Aku kembali lagi kekamar dan bersiap untuk tidur. Namun baru sekitar 15 menit aku memejamkan mata, tiba-tiba terdengar suara pintu rumah dibuka. Aku yakin itu Mas Yusuf. Kudengar dia melangkah masuk kedalam kamar. Aku masih memejamkan mata sambil memiringkan tubuhku membelakanginya. Aku putuskan untuk tidak bangun dan menyambut kedatangannya. Aku kahawatir dia melihat mataku yang bengkak lalu dia menanyakan alasannya.

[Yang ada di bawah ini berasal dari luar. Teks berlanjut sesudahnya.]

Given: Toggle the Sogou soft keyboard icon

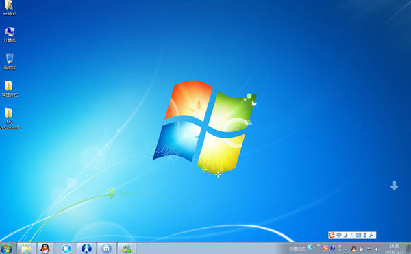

Kumantapkan hati untuk tidur malam ini. Dan Mas Yusuf? Biarlah dia makan sendiri malam ini. Toh, nasi, sayur, dan telurnya sudah aku siapkan di meja makan. Biar bagaimana pun, aku hanya ingin menjadi istri yang baik dan berbakti pada suami. Meskipun hatiku sakit. Tapi untuk
malam ini, maafkan aku Mas jika kamu makan sendiri. Aku tak sanggup melihat wajahmu.

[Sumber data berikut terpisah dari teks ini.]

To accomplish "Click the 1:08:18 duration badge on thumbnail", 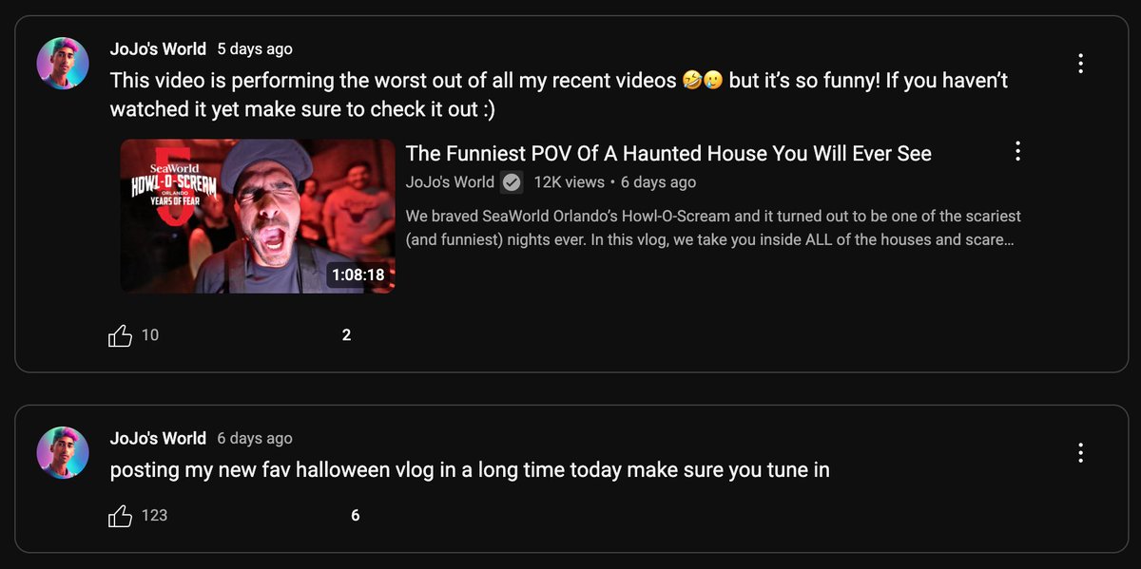I will click(358, 275).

Di luar, hujan turun secara perlahan mengantarkan deras yang tiada terkira. Dalam pejam malamku aku berdo’a,
”Ya Allah, ampuni segala dosa-dosaku dan dosa-dosa suamiku. Berikanlah kami kekuatan untuk bisa tetap bertahan di jalan IstiqomahMu. Amin”
* * *

Sisa-sisa hujan masih terus saja mengguyur kota Jakarta. Dan pagi ini pun hujan masih terus turun dengan derasnya. Sebagian kota Jakarta sudah ada yang tergenang banjir. Aku lihat di berita pagi yang menyebutkan bahwa sebagian kawasan di Jakarta sudah terendam oleh banjir setinggi 1-2 meter. Kebetulan hari ini adalah hari ahad, jadi tidak ada kegiatan yang mengharuskan aku keluar rumah. Dan aku putuskan untuk tetap dirumah dan kembali duduk di depan komputer untuk meneruskan tulisanku.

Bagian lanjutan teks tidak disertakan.